Let's say you sample at $19\mbox{Hz}$ like in the article. The whole point of this is to save the points on your graph, and get the desired signal point-by-point. So you start sampling your signal, get one point, then whole 3 periods of the signal will pass, and you get a second point, which you put on the graph, and so on until you have enough.

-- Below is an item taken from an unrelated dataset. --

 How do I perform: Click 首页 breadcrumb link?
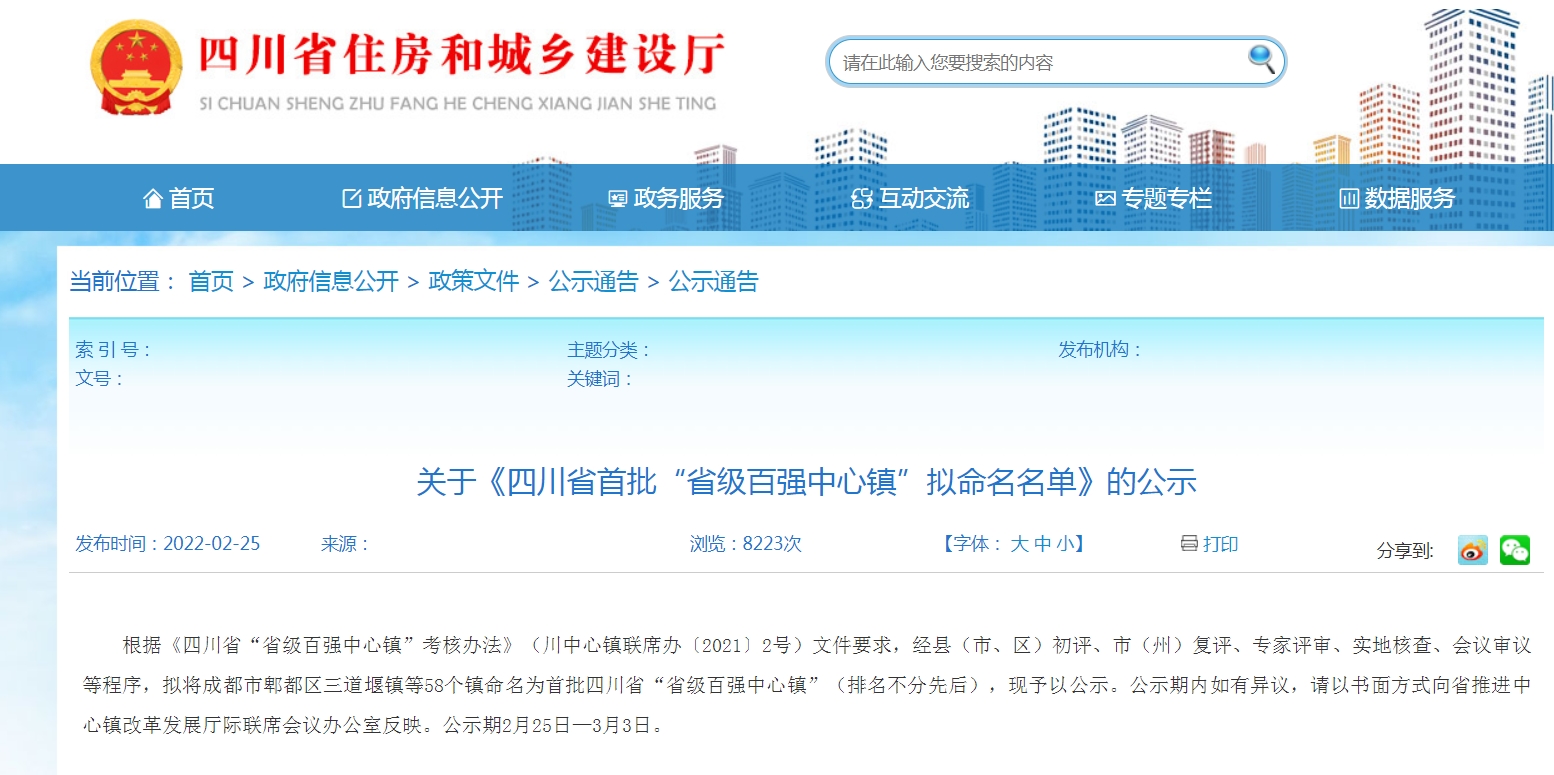pyautogui.click(x=211, y=282)
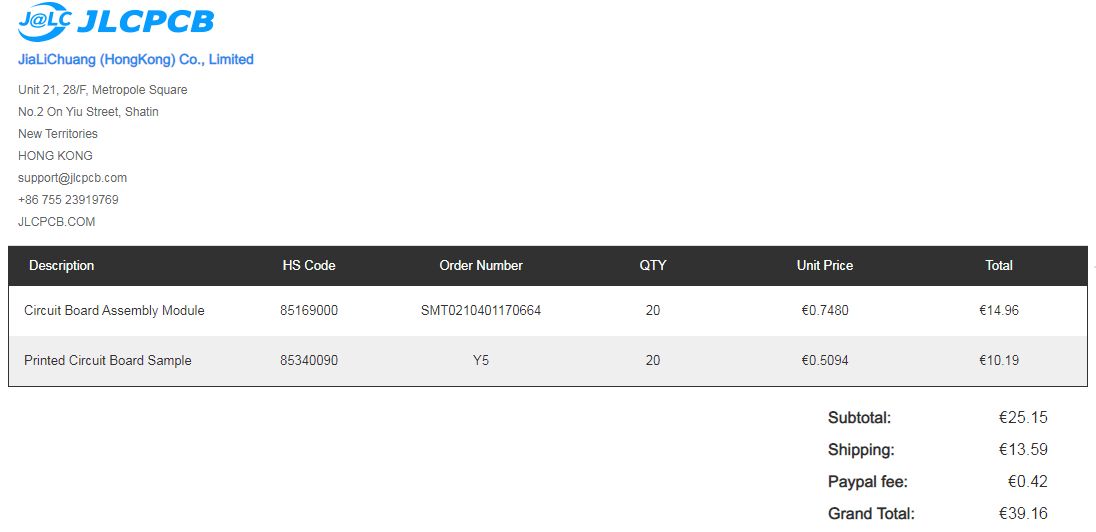Click the support@jlcpcb.com email address
The height and width of the screenshot is (532, 1096).
tap(72, 177)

How many points do we need? The Nyquist theorem you stated tells us the number of points we need to be sure we got 100% of the signal. $$T_s = (M + \frac{P}{N})\frac{1}{F},$$ where $F$ is our signal frequency of $60\mbox{Hz}$, $T_s = 1/F_s = 1/19\mbox{s} = 52.63\mbox{ms}$ is our sampling period, and $M, N, P$ are integers where $N$ and $P$ must have no common factors. If we try to get such integers, we can see that for $N = 19, M = 3, \mbox{ and } P = 3$ our equation holds. So, we need 19 points for our graph, in order to have the whole signal. This means we need to wait 19 times our sampling period to get our total time of sampling, so we get $$ T_{tot} = 19\cdot 52.63\mbox{ms} = 999.97\mbox{ms} $$


So we see that sampling is possible at even lower frequencies, but at much longer time :) Hope this clarified your question! :)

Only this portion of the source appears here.